*** Opening SOURCE INFORMATION ***

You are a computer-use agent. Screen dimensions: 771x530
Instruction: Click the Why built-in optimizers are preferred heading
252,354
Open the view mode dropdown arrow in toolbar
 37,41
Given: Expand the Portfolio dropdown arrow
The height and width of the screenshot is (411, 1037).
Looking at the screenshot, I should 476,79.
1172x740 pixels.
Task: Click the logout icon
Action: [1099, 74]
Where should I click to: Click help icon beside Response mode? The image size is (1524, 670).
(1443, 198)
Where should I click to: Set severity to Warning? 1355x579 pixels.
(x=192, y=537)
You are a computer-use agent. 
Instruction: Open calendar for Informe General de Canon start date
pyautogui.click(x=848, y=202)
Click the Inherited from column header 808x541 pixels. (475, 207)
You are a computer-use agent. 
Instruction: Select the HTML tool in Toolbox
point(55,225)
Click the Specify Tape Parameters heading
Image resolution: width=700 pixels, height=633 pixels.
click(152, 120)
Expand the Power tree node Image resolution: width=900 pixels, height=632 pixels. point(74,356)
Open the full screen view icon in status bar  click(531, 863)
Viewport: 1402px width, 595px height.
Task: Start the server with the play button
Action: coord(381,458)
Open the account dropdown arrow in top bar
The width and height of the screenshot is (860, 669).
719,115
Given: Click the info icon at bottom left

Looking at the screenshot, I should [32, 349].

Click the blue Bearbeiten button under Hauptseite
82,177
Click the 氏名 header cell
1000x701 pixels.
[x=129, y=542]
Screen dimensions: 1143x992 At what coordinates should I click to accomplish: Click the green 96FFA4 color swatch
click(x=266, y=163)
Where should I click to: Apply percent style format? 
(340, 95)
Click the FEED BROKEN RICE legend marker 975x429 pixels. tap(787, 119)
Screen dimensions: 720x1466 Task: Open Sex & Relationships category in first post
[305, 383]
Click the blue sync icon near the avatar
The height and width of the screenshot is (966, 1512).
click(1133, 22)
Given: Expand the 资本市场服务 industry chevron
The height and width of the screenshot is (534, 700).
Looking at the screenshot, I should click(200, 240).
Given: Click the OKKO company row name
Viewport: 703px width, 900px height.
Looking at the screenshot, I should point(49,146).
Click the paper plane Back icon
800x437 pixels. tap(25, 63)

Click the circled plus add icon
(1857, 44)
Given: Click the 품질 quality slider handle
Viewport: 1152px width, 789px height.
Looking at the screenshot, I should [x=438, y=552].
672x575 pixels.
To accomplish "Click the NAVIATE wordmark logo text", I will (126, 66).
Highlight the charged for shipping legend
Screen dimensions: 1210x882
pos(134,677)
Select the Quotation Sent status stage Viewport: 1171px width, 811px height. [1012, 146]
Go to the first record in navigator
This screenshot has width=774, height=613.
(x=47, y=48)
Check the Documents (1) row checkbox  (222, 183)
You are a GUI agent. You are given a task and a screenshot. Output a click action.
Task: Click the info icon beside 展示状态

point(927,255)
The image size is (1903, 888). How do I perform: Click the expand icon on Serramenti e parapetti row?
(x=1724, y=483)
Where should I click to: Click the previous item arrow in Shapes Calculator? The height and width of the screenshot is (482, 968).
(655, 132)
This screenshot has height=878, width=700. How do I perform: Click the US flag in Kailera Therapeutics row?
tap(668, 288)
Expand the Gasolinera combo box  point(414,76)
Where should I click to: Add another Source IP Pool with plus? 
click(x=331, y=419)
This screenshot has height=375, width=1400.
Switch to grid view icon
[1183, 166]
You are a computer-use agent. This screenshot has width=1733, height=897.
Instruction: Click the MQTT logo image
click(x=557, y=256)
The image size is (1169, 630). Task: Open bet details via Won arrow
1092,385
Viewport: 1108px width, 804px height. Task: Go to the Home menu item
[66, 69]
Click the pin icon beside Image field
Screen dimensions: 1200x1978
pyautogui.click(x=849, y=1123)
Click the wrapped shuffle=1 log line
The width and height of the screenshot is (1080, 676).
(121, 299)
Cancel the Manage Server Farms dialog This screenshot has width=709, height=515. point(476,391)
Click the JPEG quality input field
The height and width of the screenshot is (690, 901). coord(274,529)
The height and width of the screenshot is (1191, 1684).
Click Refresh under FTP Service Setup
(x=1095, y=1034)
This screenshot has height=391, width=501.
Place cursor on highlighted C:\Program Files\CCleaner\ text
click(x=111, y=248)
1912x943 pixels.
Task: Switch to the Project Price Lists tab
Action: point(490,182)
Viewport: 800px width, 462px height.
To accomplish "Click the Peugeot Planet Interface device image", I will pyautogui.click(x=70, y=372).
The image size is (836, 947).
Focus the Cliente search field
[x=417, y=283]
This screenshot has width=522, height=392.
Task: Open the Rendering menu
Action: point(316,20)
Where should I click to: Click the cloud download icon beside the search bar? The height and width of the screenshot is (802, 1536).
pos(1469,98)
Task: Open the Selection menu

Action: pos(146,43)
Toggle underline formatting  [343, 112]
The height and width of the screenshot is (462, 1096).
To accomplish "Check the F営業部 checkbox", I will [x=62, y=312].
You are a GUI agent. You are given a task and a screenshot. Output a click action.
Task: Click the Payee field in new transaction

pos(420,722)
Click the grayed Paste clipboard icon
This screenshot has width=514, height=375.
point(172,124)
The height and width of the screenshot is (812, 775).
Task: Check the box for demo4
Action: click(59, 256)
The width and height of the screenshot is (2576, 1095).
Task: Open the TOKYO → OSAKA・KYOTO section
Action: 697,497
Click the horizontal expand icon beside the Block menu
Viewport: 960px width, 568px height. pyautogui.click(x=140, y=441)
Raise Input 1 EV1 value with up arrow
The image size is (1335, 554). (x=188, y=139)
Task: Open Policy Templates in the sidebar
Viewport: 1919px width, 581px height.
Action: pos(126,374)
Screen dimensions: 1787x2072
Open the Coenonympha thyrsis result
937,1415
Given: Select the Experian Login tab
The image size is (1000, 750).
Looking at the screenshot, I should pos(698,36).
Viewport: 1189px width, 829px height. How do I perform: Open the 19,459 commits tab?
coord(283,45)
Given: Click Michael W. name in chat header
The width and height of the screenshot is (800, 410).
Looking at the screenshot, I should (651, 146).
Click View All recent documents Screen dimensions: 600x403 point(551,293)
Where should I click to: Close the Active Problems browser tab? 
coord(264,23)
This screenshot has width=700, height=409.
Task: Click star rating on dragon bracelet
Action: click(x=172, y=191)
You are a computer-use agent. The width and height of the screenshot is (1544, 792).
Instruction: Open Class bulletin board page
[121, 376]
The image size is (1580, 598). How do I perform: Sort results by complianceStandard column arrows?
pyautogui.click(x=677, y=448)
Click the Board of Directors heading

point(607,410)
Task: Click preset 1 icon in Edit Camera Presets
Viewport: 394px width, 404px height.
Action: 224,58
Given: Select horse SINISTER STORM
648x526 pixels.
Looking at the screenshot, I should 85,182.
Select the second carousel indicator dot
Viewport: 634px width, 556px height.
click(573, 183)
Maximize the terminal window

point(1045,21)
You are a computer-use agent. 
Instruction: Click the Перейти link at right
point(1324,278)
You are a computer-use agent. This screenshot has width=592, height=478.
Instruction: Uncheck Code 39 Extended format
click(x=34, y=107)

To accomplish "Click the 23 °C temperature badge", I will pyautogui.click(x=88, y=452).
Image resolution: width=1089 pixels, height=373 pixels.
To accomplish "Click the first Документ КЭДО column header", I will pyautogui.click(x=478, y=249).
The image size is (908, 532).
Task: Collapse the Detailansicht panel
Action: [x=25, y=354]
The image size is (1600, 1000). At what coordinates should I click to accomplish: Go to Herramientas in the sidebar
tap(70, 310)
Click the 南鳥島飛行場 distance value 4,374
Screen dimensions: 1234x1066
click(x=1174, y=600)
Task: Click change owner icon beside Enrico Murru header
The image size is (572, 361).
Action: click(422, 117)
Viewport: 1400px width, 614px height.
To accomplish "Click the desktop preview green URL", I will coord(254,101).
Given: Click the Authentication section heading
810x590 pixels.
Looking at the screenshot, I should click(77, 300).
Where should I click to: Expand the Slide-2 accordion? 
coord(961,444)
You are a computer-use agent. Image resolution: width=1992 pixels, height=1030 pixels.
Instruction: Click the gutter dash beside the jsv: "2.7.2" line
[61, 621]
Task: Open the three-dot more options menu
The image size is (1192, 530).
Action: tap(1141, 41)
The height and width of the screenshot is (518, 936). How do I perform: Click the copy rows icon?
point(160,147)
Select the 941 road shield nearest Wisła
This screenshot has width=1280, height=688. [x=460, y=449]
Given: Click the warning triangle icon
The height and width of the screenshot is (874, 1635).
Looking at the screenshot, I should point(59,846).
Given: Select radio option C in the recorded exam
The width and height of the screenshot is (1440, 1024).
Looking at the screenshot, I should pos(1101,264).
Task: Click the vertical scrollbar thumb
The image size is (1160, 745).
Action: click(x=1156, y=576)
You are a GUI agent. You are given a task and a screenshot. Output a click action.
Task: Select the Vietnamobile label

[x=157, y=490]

*** Closing SOURCE INFORMATION ***

EXERCISE GOAL >> Whenever a line in the entries holds the word "computer", copy that line.

EXERCISE RESULT >>
You are a computer-use agent. Screen dimensions: 771x530
You are a computer-use agent. 
You are a computer-use agent. 
You are a computer-use agent. This screenshot has width=1733, height=897.
You are a computer-use agent. The width and height of the screenshot is (1544, 792).
You are a computer-use agent. 
You are a computer-use agent. This screenshot has width=592, height=478.
You are a computer-use agent. Image resolution: width=1992 pixels, height=1030 pixels.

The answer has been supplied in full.